The face of farming in Madhya Pradesh's Burhanpur district is changing fast. Where farmers once stuck to a single traditional crop, the younger generation is now embracing mixed farming and earning lakhs of rupees from it. One striking example is Kishore Deshmukh, a farmer from Shahpur village, about 8 kilometres from the district headquarters, whose hard work and sharp thinking are now the talk of the entire area.
Deshmukh owns 40 acres of farmland, where he grows several crops at the same time. Bananas, cotton, sugarcane, maize, gram, soybean and tuvar, along with a wide range of vegetables, fill his fields. It is this variety that lets him earn between ₹6 and 7 lakh every year.
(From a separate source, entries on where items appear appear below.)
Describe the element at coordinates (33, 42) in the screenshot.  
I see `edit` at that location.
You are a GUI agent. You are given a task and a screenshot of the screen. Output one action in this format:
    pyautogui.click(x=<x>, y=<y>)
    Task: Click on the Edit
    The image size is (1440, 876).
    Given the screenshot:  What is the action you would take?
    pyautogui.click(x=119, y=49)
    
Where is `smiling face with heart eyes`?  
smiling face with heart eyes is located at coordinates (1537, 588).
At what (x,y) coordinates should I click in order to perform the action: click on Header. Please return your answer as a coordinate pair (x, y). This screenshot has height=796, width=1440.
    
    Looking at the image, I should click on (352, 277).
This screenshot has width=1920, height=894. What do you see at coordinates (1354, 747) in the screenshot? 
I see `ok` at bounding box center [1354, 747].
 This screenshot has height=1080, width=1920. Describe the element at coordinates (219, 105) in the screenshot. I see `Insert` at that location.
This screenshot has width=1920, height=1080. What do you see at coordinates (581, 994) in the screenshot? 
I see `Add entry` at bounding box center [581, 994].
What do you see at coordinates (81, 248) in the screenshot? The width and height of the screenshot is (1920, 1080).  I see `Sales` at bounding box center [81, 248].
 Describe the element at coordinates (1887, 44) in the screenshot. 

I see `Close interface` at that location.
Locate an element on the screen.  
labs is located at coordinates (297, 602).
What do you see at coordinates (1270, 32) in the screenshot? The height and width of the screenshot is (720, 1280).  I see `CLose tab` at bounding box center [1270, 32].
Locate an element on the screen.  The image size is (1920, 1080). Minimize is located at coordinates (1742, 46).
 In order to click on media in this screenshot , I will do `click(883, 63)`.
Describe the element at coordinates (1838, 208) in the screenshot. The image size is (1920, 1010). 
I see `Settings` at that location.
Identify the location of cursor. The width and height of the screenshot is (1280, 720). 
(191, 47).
Quitting a Job to Take Up the Plough
Deshmukh completed his M.Com and landed a job at a private company soon after. But before long he left that job and threw himself fully into farming. Today he works his 40 acres very differently from the traditional approach, planting around 12 different crops on the same land. The mix boosts production and pushes his earnings into lakhs.
The Crops He Counts On
Deshmukh says that besides bananas, cotton, sugarcane, maize, gram, tuvar and soybean, he grows many kinds of vegetables, including okra, bottle gourd, ridge gourd, tomato, bitter gourd, chilli, spinach, fenugreek and coriander. According to him, these crops bring good returns at low cost. He has been farming for around 30 years.
Creating Jobs for Others Too
Deshmukh's success is not limited to his own income. He also provides work to 10 to 15 people in his area. Farming, however, is never entirely predictable. Some years the earnings climb even higher, but when strong winds, storms and rain cause damage, the annual average settles back at around ₹6 to 7 lakh.